THE REQUEST
In the records below, change each occurrence of "Where should I click to" to "Which spot should I click to" and leave everything else untouched.

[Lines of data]
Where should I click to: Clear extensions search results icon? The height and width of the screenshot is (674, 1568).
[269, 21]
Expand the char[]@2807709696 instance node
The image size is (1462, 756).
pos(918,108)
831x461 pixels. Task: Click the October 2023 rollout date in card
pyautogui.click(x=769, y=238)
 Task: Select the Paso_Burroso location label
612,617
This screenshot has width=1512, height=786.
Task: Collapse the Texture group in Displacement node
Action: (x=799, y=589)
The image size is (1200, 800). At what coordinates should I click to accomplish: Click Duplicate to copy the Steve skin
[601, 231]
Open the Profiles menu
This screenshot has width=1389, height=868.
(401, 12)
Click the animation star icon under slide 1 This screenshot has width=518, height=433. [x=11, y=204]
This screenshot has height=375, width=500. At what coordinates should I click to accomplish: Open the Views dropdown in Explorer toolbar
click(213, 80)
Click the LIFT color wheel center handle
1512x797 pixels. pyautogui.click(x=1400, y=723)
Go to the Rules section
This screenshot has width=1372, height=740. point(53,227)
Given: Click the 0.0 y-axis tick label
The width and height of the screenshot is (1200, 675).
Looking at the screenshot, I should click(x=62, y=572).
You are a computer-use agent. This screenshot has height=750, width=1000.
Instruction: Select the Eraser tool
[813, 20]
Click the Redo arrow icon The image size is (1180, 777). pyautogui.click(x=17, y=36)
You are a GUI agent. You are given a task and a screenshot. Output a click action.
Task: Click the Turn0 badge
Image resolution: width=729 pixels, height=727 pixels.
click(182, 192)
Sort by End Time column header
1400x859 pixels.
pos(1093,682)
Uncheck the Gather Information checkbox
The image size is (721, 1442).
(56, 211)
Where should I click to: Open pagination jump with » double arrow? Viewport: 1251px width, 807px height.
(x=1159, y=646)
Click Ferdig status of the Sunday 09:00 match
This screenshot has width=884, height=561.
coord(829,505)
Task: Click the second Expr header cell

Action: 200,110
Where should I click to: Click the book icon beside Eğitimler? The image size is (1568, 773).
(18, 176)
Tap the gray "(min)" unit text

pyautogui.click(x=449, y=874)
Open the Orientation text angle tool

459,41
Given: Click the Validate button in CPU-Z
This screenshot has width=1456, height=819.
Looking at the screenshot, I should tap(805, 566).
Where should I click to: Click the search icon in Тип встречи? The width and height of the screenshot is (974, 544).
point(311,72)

RESULT OF THE EXERCISE
Which spot should I click to: Clear extensions search results icon? The height and width of the screenshot is (674, 1568).
[269, 21]
Expand the char[]@2807709696 instance node
The image size is (1462, 756).
pos(918,108)
831x461 pixels. Task: Click the October 2023 rollout date in card
pyautogui.click(x=769, y=238)
 Task: Select the Paso_Burroso location label
612,617
This screenshot has width=1512, height=786.
Task: Collapse the Texture group in Displacement node
Action: (x=799, y=589)
The image size is (1200, 800). At what coordinates should I click to accomplish: Click Duplicate to copy the Steve skin
[601, 231]
Open the Profiles menu
This screenshot has width=1389, height=868.
(401, 12)
Click the animation star icon under slide 1 This screenshot has width=518, height=433. [x=11, y=204]
This screenshot has height=375, width=500. At what coordinates should I click to accomplish: Open the Views dropdown in Explorer toolbar
click(213, 80)
Click the LIFT color wheel center handle
1512x797 pixels. pyautogui.click(x=1400, y=723)
Go to the Rules section
This screenshot has width=1372, height=740. point(53,227)
Given: Click the 0.0 y-axis tick label
The width and height of the screenshot is (1200, 675).
Looking at the screenshot, I should click(x=62, y=572).
You are a computer-use agent. This screenshot has height=750, width=1000.
Instruction: Select the Eraser tool
[813, 20]
Click the Redo arrow icon The image size is (1180, 777). pyautogui.click(x=17, y=36)
You are a GUI agent. You are given a task and a screenshot. Output a click action.
Task: Click the Turn0 badge
Image resolution: width=729 pixels, height=727 pixels.
click(182, 192)
Sort by End Time column header
1400x859 pixels.
pos(1093,682)
Uncheck the Gather Information checkbox
The image size is (721, 1442).
(56, 211)
Which spot should I click to: Open pagination jump with » double arrow? Viewport: 1251px width, 807px height.
(x=1159, y=646)
Click Ferdig status of the Sunday 09:00 match
This screenshot has width=884, height=561.
coord(829,505)
Task: Click the second Expr header cell

Action: 200,110
Which spot should I click to: Click the book icon beside Eğitimler? The image size is (1568, 773).
(18, 176)
Tap the gray "(min)" unit text

pyautogui.click(x=449, y=874)
Open the Orientation text angle tool

459,41
Given: Click the Validate button in CPU-Z
This screenshot has width=1456, height=819.
Looking at the screenshot, I should tap(805, 566).
Which spot should I click to: Click the search icon in Тип встречи? The width and height of the screenshot is (974, 544).
point(311,72)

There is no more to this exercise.